Dane Baptiste: Citizen Dane

★★
comedy review (edinburgh) | Read in About 2 minutes
Published 15 Aug 2014

Dane Baptiste makes his Edinburgh standup debut as—he tells us—“one of the seven black comedians.” This kicks off a set which mines hit-and-miss humour from his sense of difference and exclusion growing up.

The child of Granadian immigrants who came to the UK in the 60s, Baptiste sets his own struggles against his parents’ experience of racism and his friends’ broken homes.
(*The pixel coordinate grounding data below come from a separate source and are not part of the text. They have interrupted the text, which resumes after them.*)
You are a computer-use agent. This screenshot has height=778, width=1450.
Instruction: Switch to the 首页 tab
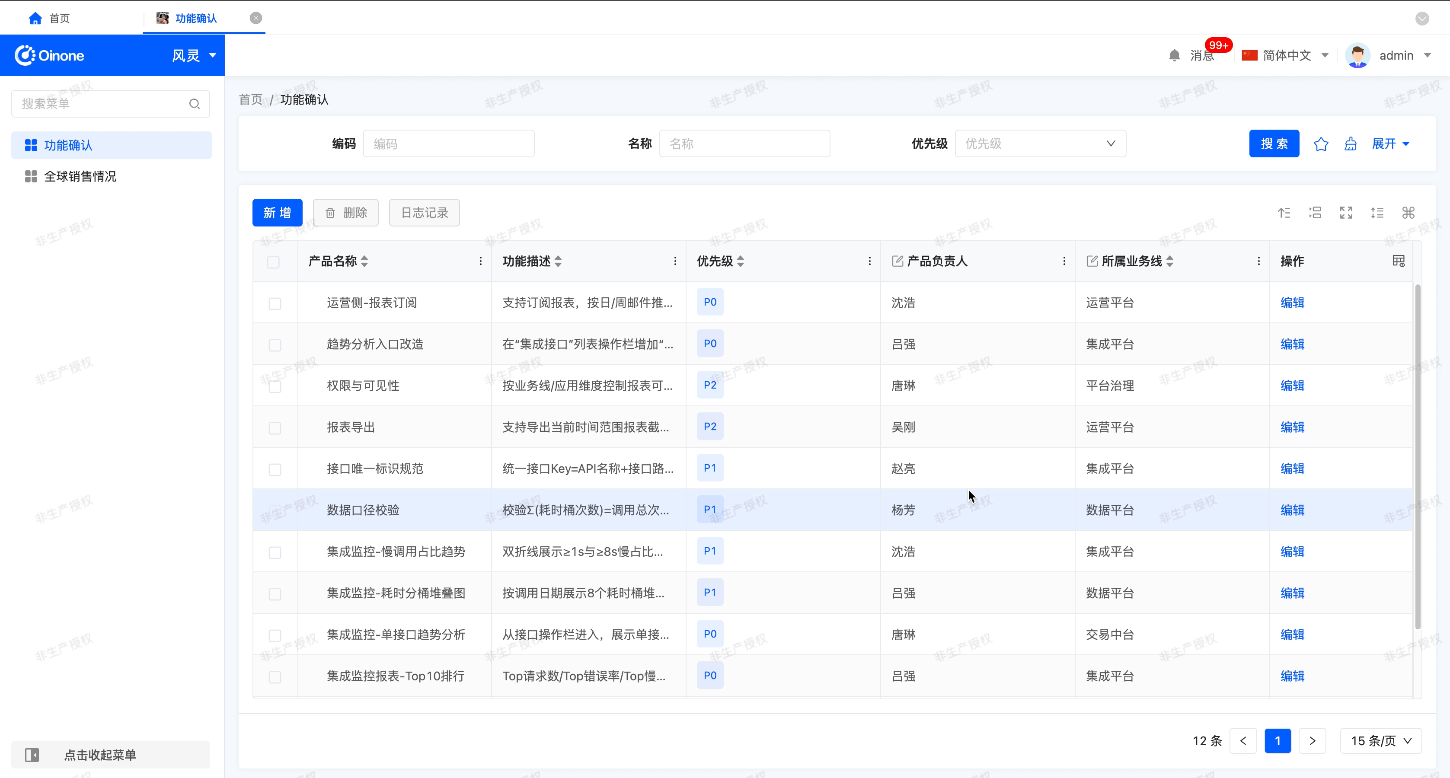tap(50, 18)
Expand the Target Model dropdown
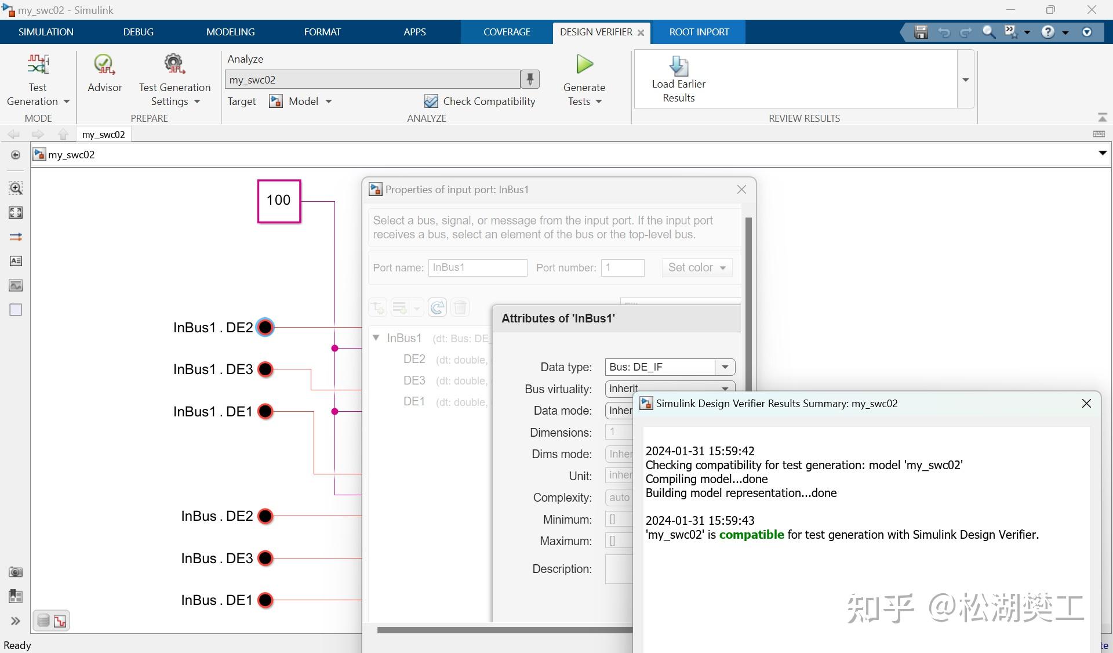 coord(329,101)
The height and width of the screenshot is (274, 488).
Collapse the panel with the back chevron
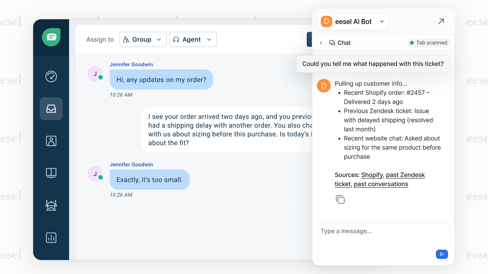coord(321,43)
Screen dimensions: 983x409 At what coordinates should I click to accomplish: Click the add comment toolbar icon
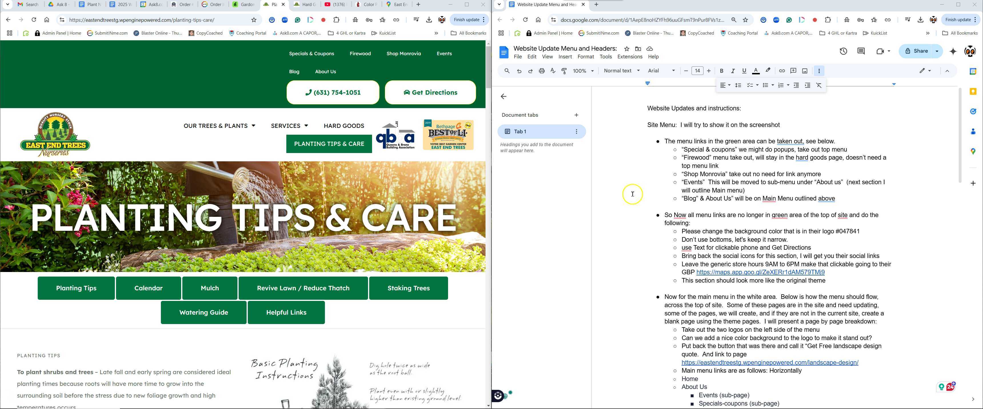793,71
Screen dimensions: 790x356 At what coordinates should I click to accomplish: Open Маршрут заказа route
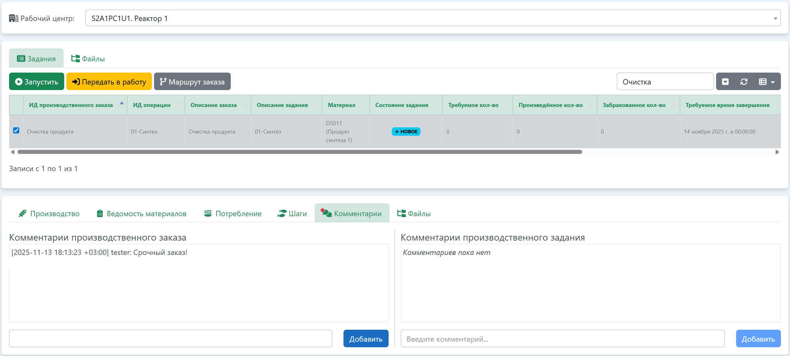(192, 82)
He makes some well-judged ironic contrasts as he talks about envying presents lavished on his schoolmates by their divorced parents.

The best elements here evoke the complicated selfishness of being young and feeling out of place. Baptiste has a nice way of spinning spiky jokes out of little things—his dismay that Granada is known for nutmeg and his annoyance at being a twin—but also inter-generational tensions.
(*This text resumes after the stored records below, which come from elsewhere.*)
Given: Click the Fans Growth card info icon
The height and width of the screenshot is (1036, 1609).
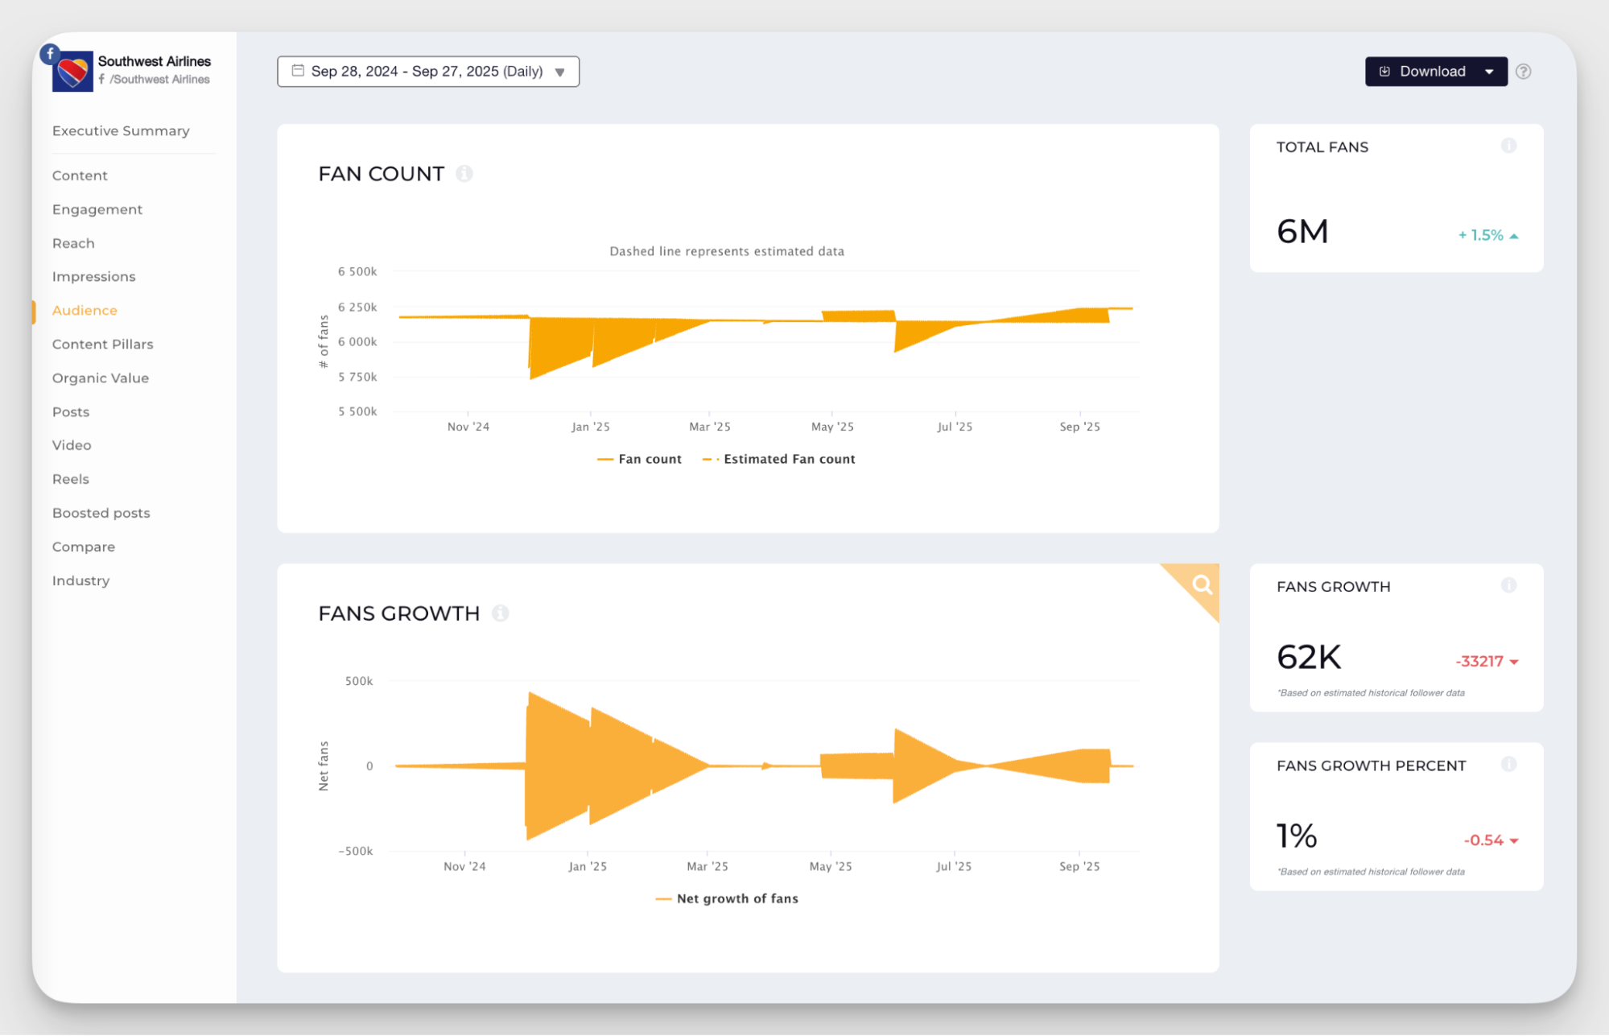Looking at the screenshot, I should pyautogui.click(x=1508, y=585).
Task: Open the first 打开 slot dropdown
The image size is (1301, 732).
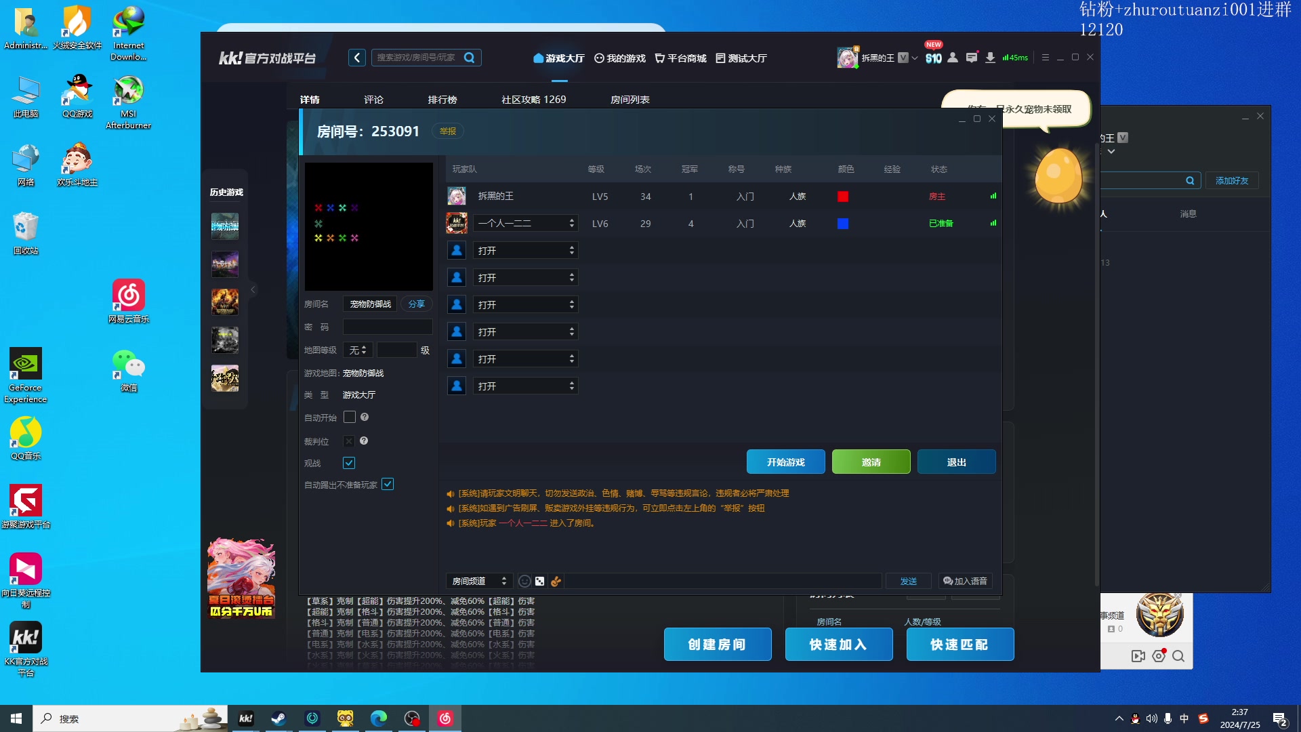Action: coord(525,251)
His semi-confrontational style of delivery adds an interesting tension to even the most innocuous punchlines. Sharp humour is edged by a rumble of aggression that never lets us slip into complacency about the inequalities he describes.

But this is mixed with misjudged moments of boorish schoolboy humour that leave a sour aftertaste. A joke about friends “changing sexuality” when faced with wasps isn’t leavened by anything to make it funny other than a mincing run.

This tone is there from the start and gets stronger towards the end of the set, as Baptiste raises fewer laughs. It’s an unfortunate contrast with the promise of his material and jars with the inclusivity he says he’s found in comedy.